Jean Le Boël, l’enfant sur la berge par Élisabeth Beyrie-Soulassol
« Ce qui m’importe est de traduire les sensations des gens modestes, ceux qui ne sont pas assez écoutés. Je suis comme eux »[1].
Pour ceux qui ne connaissent pas Jean Le Boël, lire ce dernier recueil publié du poète, romancier et essayiste aux multiples fonctions[2], et lauréat du Prix Mallarmé en 2020 pour jusqu’au jour, vous donnera, sans aucun doute, envie de découvrir l’ensemble de son œuvre.
Jean Le Boël est un poète discret – peut-être cela vient-il de ses origines modestes – et généreux car il souhaite ouvrir au plus grand nombre l’accès de la poésie.
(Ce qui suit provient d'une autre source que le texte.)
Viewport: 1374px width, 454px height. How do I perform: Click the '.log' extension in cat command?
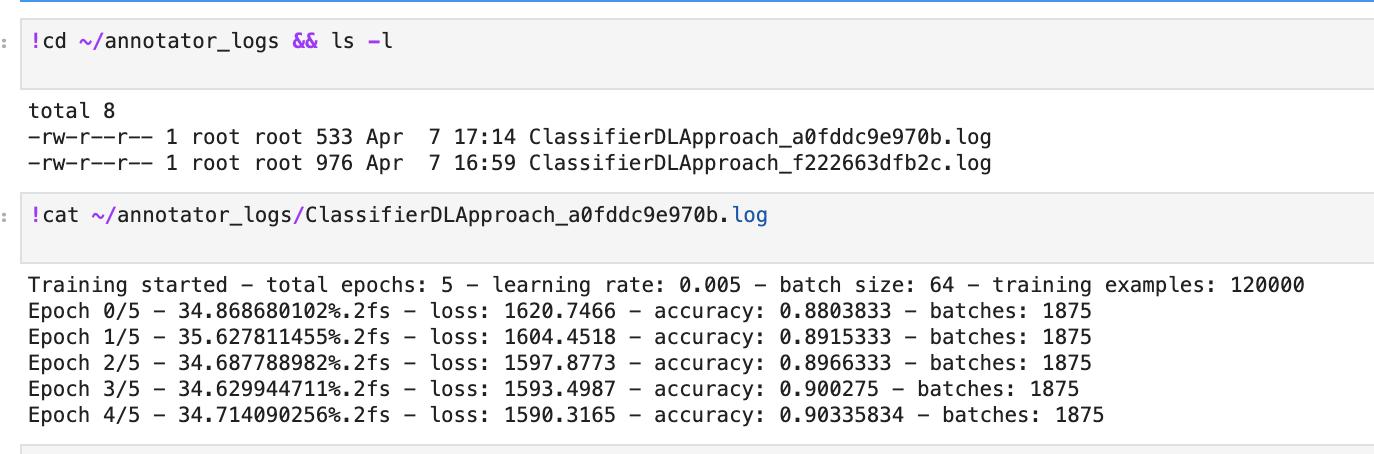(750, 215)
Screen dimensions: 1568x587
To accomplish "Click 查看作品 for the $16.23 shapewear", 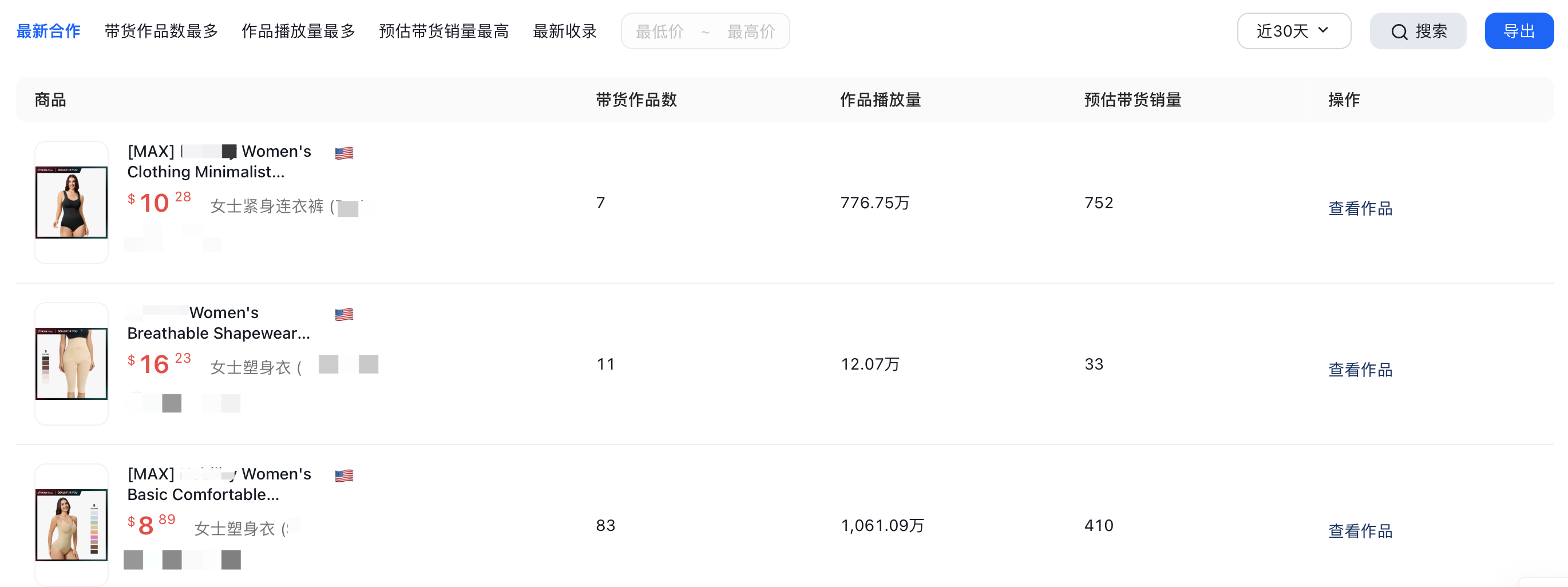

Pas de morale, ni de philosophie débouchant sur un sens supérieur, incompréhensible aux non-initiés, mais le partage d’une verbalisation qui peut être comprise par tout le monde.
Pas de majuscule ni de ponctuation dans la poésie de Jean Le Boël, elle s’écoule de la lecture du titre jusqu’à la dernière lettre du dernier poème. Rien ne peut l’arrêter comme le temps qui passe.
Qui est cet « enfant sur la berge » ? est-ce celui dont le sourire donne tout ? celui qui caresse les plaies qui ont traversé son enfance « obscure douleur traversée de quelques soleils » ? cet enfant « qu’il faut préserver de l’éclat/et polir d’une main douce », cet enfant qui meurt « tour à tour tyran ou victime » de l’enfance de ses parents « qui ne se résout pas », celui qui » lâche l’esquif frêle » ? n’est-il pas chacun de nous ? « L’eau nous emporte/notre enfance sur la berge ».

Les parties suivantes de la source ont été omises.